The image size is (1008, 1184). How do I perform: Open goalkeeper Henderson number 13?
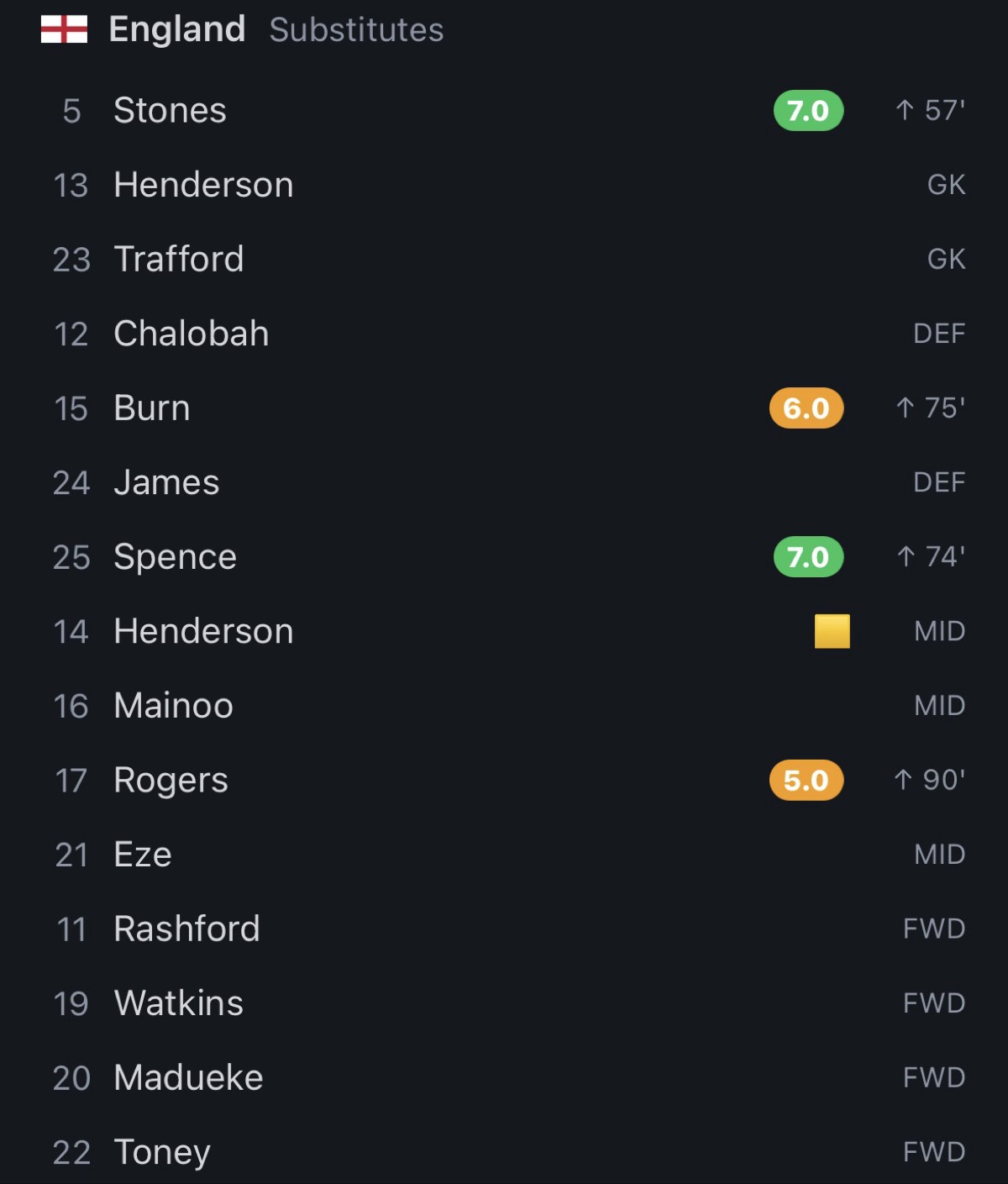tap(504, 185)
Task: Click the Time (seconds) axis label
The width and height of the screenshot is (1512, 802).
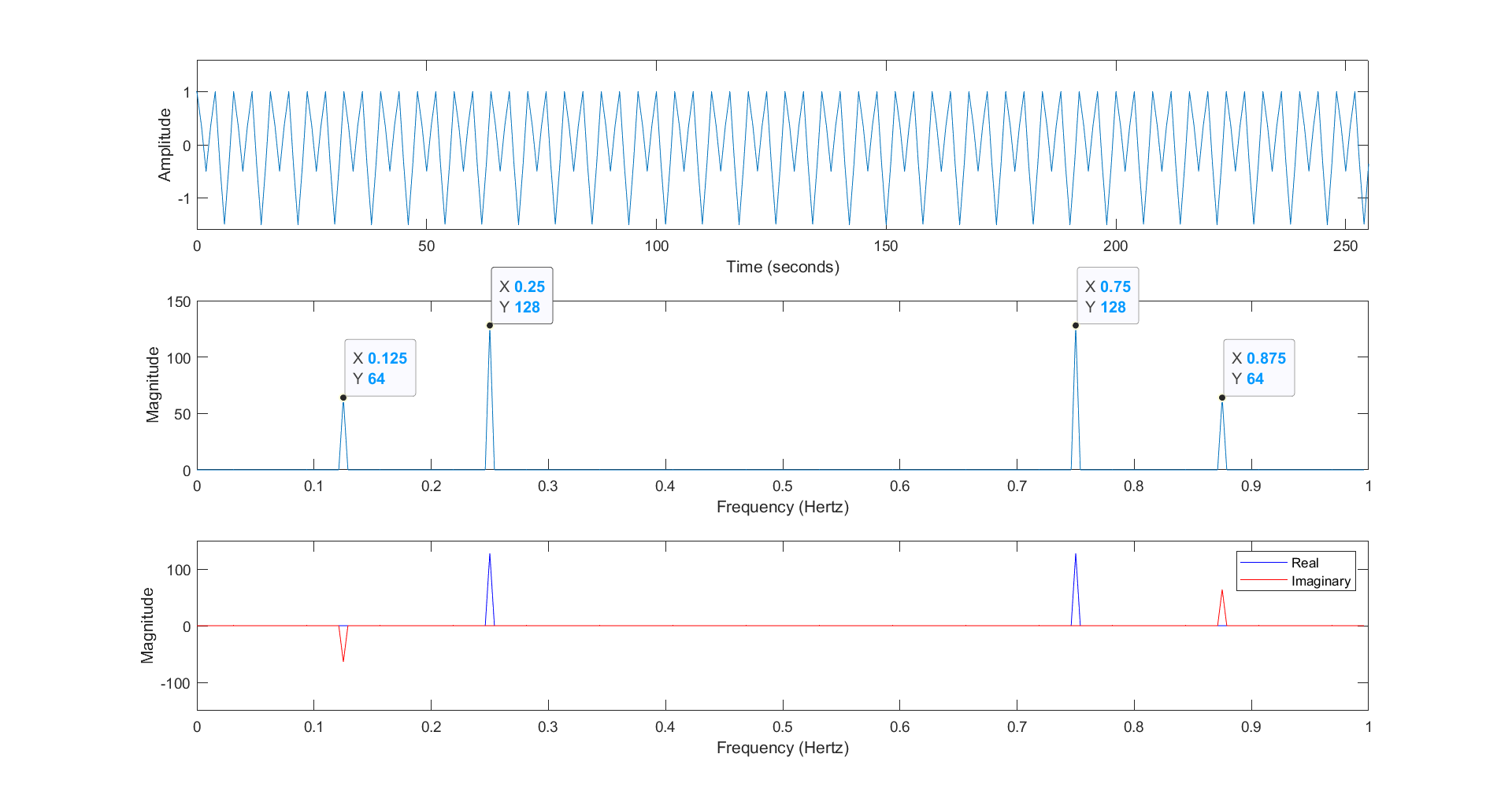Action: coord(782,267)
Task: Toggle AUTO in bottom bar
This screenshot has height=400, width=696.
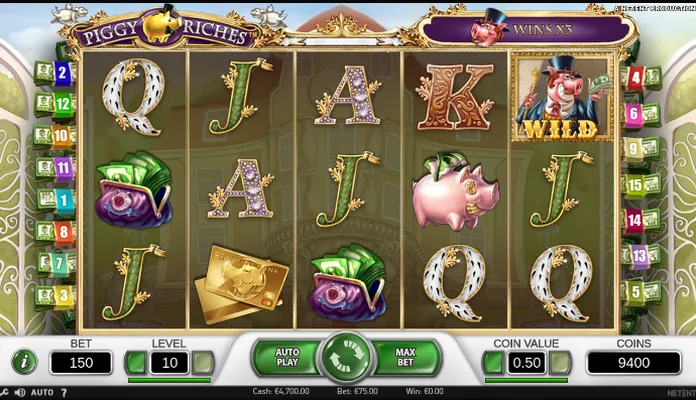Action: pyautogui.click(x=42, y=392)
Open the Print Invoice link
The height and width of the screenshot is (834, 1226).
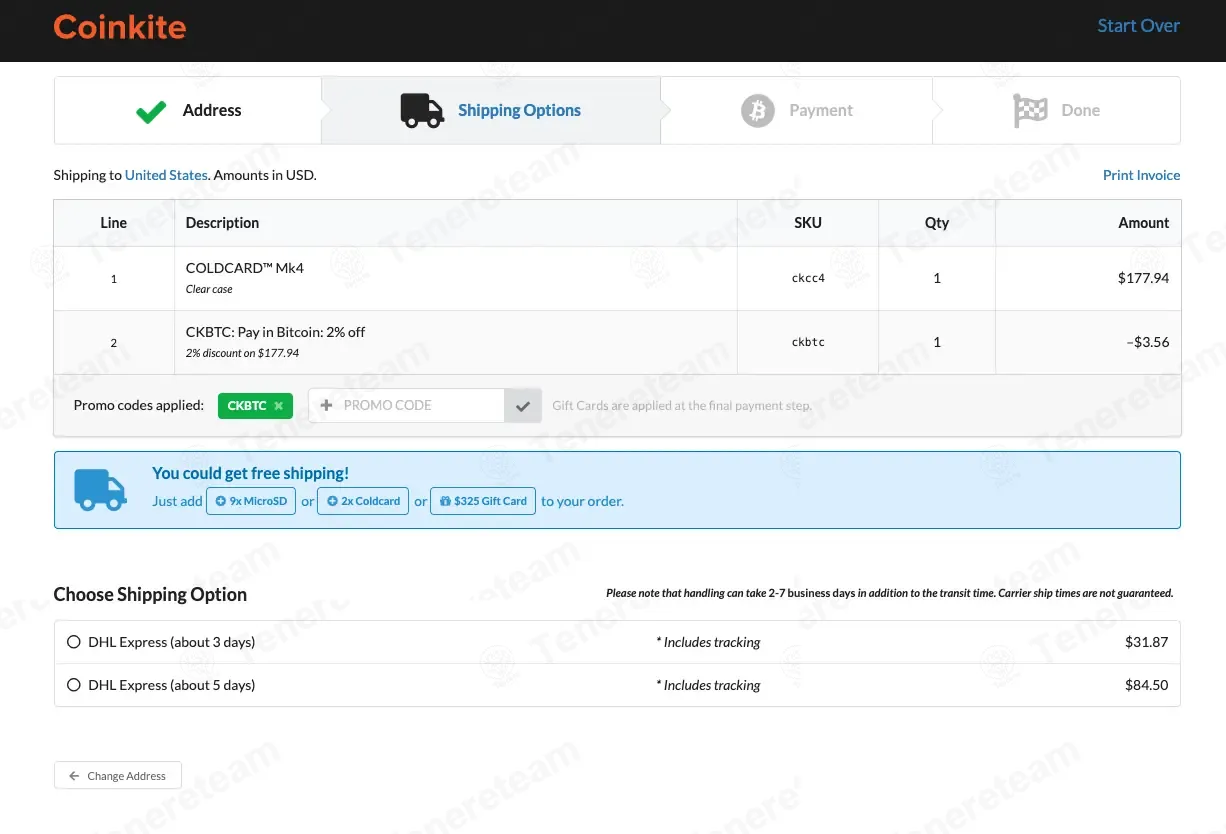coord(1141,175)

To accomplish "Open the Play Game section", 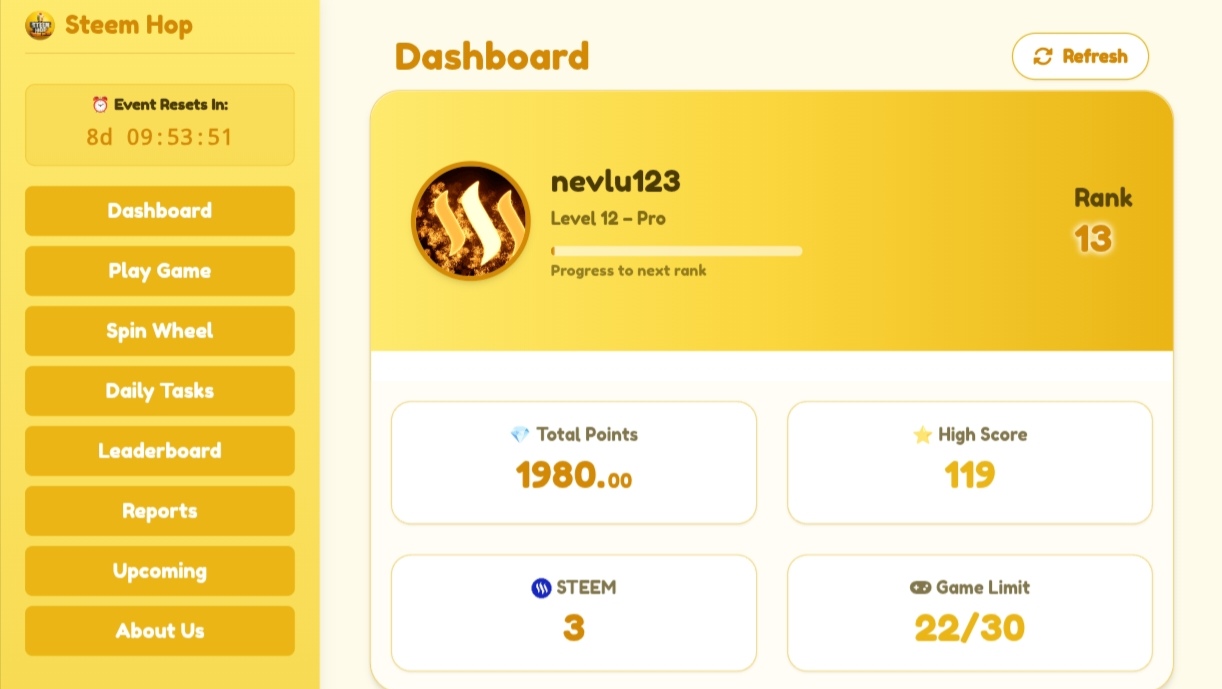I will tap(160, 271).
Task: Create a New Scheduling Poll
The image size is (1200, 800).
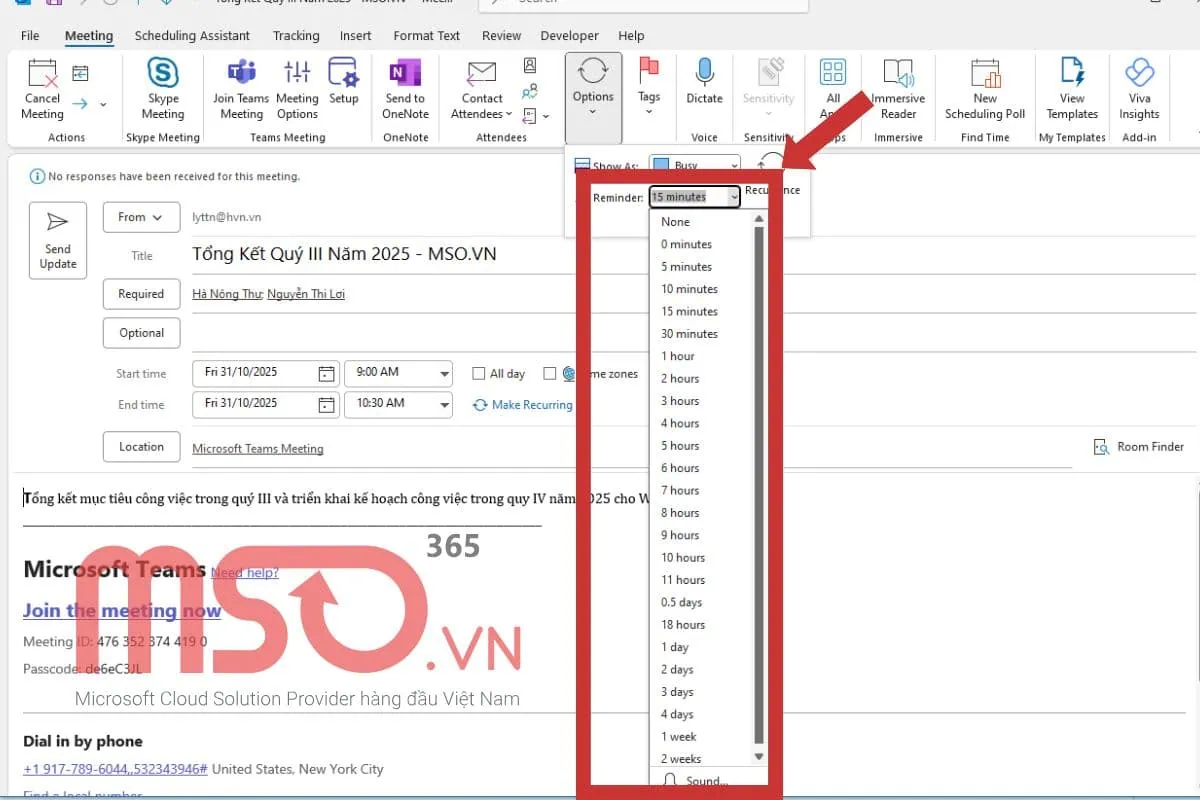Action: click(x=984, y=88)
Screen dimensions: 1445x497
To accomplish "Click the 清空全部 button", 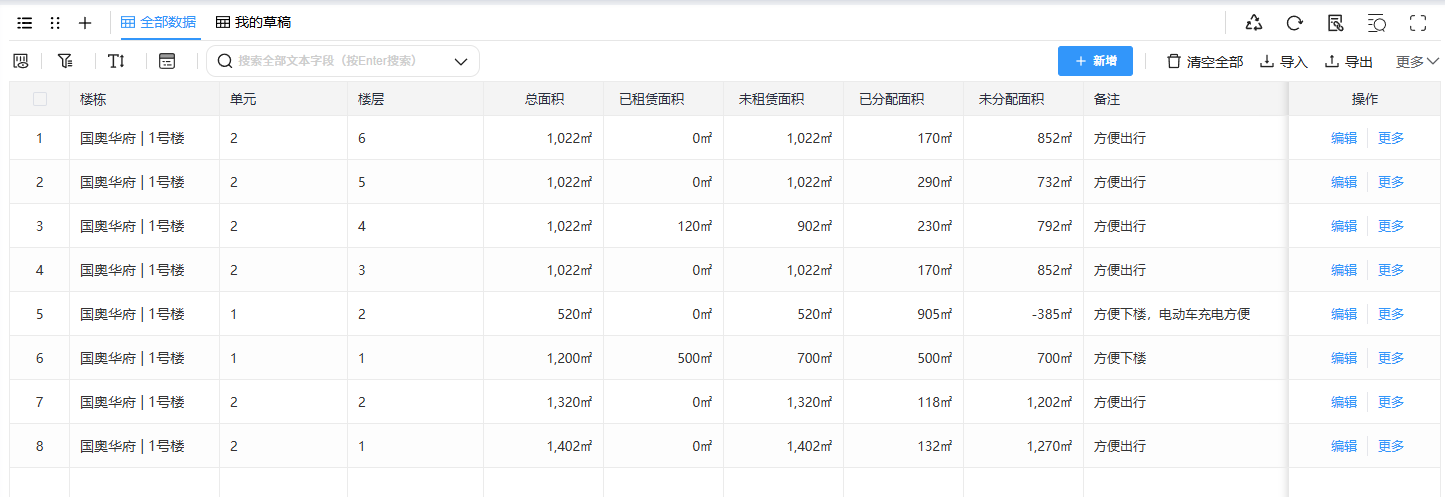I will (1205, 61).
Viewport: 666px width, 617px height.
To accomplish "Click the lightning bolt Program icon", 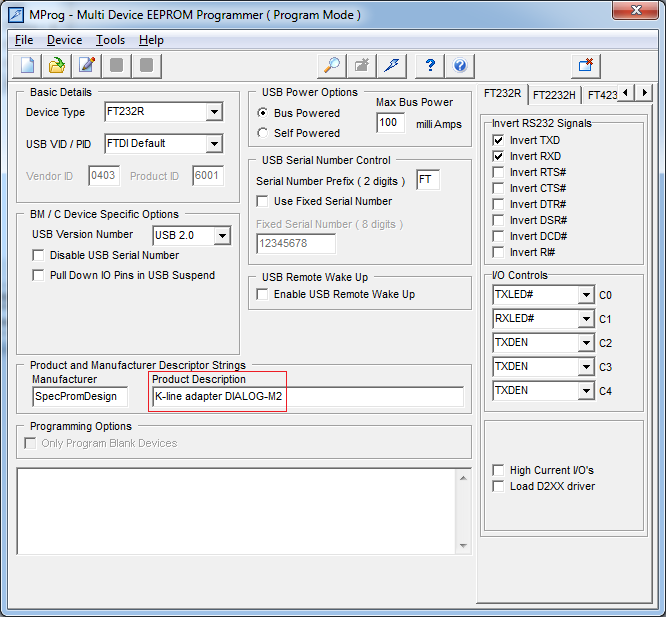I will point(392,65).
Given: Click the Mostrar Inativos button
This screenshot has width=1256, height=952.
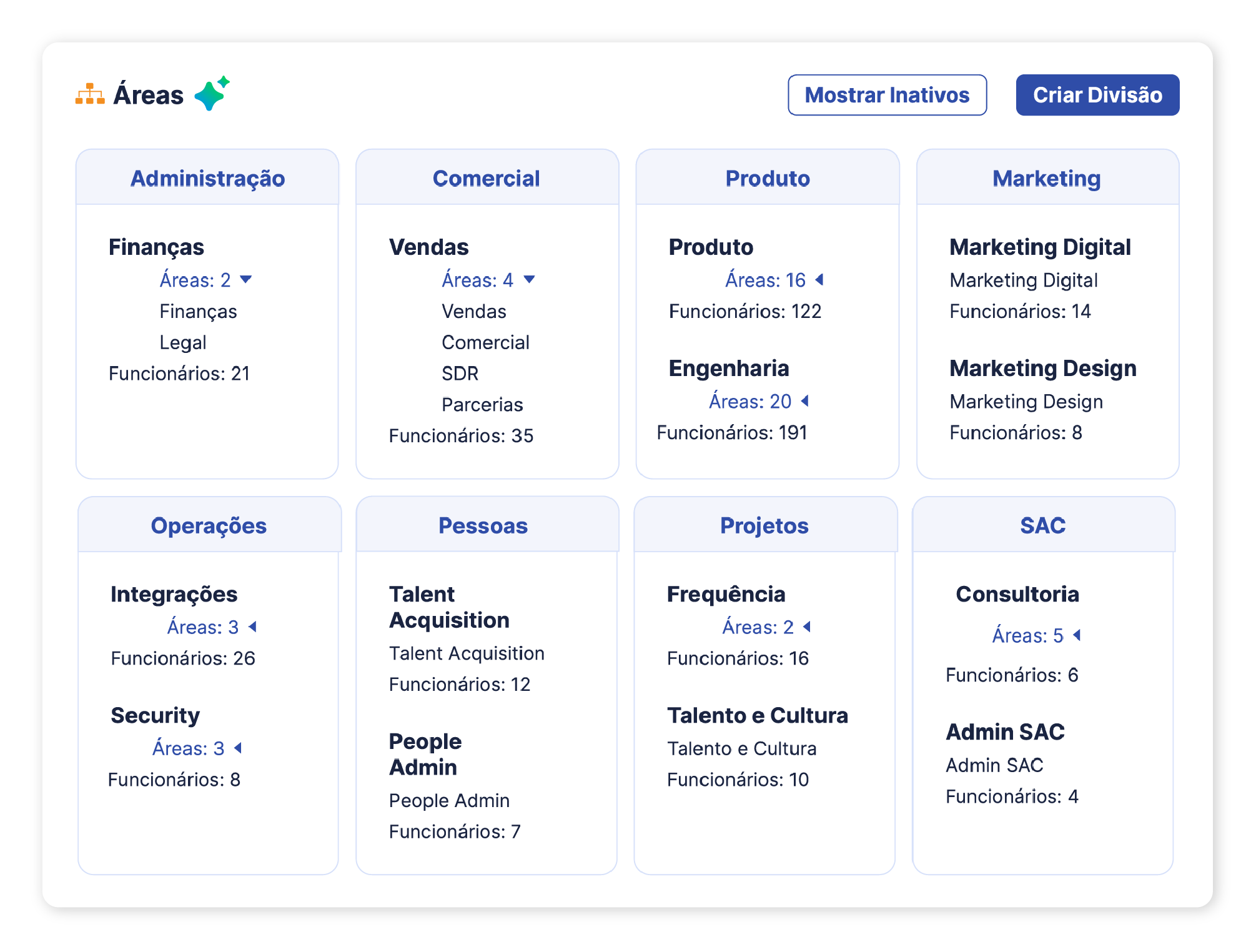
--------------------
How many of the lines above contain the word "Task"? Reply with the number alone.

3